Port Access Needle Recall…

The FDA has issued a Class 1 recall of 2 million huber needles because of a coring problem resulting from defect in the manufacturing and design process. The huber needles are manufactured by Nipro Medical Corporation and distributed by Exelint International Corporation.

The FDA advises healthcare professionals to take the following precautions when using any type of Huber needle (ie, not just those manufactured by Nipro) in conjunction with normally operating ports:

* Avoid flushing the syringe when confirming patency of the needle on accessing the port, as it may introduce a silicone core into a patient’s body.
* Consider aspirating blood after accessing the port and then discard the syringe with its contents. This step may recapture the silicone sliver. If the needle becomes clogged, use a new one.
* Watch for indications of damage to the port’s septum. These include medication leakage, resulting in inadequate dosing as well as tissue damage, and localized erythema.

For detailed information about the recalled huber needles and lot numbers, click here.

4 thoughts on “Port Access Needle Recall…

  1. How are we supposed to avoid flushing to confirm patency? Aspirate first always? But often I don’t get aspiration at first with ports and we have to do the “lift your arm/cough/sit up/lay back” dance. Gah. There’s always something.

  2. i an nnot a nurse just a person who had a port and got an infection that almost killed me. I was in hospital for a couple of weeks then in nursing home rehab for 3 and a half months. i would like to find out more about this because my port did not worked right since the Doctor put it in. I would go to him but he retired right after my port was put in. Now I have a pic line and I am nervous about it since the infection. Can you help me in finding out more info. I am on facebook and I love this site of yours and this article. You have made it for us less trained people to understand. Thank you. I am struggling with MS now and this is a ray of hope as to what might have gone wrong. Great INFo!!!!

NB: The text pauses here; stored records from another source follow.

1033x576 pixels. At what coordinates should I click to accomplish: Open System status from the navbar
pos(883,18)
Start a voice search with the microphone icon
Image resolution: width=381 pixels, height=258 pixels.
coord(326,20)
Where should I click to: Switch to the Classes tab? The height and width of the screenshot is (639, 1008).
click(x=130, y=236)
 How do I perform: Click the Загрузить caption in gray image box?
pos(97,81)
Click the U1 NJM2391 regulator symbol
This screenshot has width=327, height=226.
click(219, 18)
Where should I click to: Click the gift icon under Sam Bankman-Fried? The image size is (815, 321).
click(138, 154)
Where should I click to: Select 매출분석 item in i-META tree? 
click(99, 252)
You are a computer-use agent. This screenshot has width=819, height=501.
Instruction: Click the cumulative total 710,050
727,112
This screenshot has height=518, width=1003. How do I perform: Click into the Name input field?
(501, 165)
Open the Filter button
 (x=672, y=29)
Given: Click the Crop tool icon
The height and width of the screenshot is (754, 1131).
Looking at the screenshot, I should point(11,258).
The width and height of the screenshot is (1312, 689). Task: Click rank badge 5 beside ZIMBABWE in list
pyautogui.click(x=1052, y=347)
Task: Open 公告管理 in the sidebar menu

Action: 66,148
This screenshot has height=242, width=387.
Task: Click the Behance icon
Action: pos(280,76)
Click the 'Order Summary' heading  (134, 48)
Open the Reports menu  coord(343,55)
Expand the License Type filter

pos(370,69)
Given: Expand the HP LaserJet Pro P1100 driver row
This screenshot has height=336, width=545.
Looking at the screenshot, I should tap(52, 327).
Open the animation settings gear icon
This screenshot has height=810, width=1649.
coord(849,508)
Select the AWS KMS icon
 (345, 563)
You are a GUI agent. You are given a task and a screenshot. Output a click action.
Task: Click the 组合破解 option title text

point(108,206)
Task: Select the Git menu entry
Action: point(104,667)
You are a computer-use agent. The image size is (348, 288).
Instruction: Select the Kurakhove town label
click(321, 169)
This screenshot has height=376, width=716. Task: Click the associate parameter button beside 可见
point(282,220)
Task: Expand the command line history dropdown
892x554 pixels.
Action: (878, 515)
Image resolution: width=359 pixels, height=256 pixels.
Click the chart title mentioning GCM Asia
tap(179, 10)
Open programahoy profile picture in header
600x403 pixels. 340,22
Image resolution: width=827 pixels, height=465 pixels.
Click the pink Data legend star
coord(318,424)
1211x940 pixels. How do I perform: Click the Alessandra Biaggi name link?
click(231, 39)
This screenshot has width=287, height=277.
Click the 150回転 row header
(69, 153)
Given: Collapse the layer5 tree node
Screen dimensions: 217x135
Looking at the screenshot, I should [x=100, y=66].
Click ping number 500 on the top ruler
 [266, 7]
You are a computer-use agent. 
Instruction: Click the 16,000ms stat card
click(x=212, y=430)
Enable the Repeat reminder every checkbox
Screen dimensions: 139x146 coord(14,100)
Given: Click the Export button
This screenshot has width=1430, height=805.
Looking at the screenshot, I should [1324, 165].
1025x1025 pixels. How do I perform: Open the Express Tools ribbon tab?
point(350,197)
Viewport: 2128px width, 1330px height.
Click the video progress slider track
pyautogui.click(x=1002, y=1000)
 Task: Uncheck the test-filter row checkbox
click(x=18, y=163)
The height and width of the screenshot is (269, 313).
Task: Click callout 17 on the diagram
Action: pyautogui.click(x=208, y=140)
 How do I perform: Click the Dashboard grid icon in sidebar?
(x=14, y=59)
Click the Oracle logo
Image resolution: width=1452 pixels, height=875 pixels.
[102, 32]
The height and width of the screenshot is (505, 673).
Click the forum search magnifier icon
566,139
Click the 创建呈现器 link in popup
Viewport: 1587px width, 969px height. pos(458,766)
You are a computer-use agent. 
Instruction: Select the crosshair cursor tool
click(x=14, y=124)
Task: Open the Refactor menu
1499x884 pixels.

    • I am so sorry to hear you got an infection in your port. Ports are one of the best infusion devices invented. I am an infusion nurse and when a port is placed properly and accessed with aseptic technique they can be a life saver! I know several cystic fibrosis patients that have had theirs for 10-15 years. I place PICC lines also and they are just as good but just not as long term as Ports. Always remember that when anyone is changing you PICC dressing or end caps or accessing a port, everyone in the room should have a mask on and it should be as aseptic as possible, meaning, sterile gloves and sterile dressings and always, always a thorough cleansing with the accepted solution of choice around site and let it dry before a dressing is placed. Too many times I have seen ports accessed without these precautions, even in a major medical state of the art cancer center that my Dad had been recently treated in, for Stage IV Melanoma. It is you lifeline and you need to protect it!!!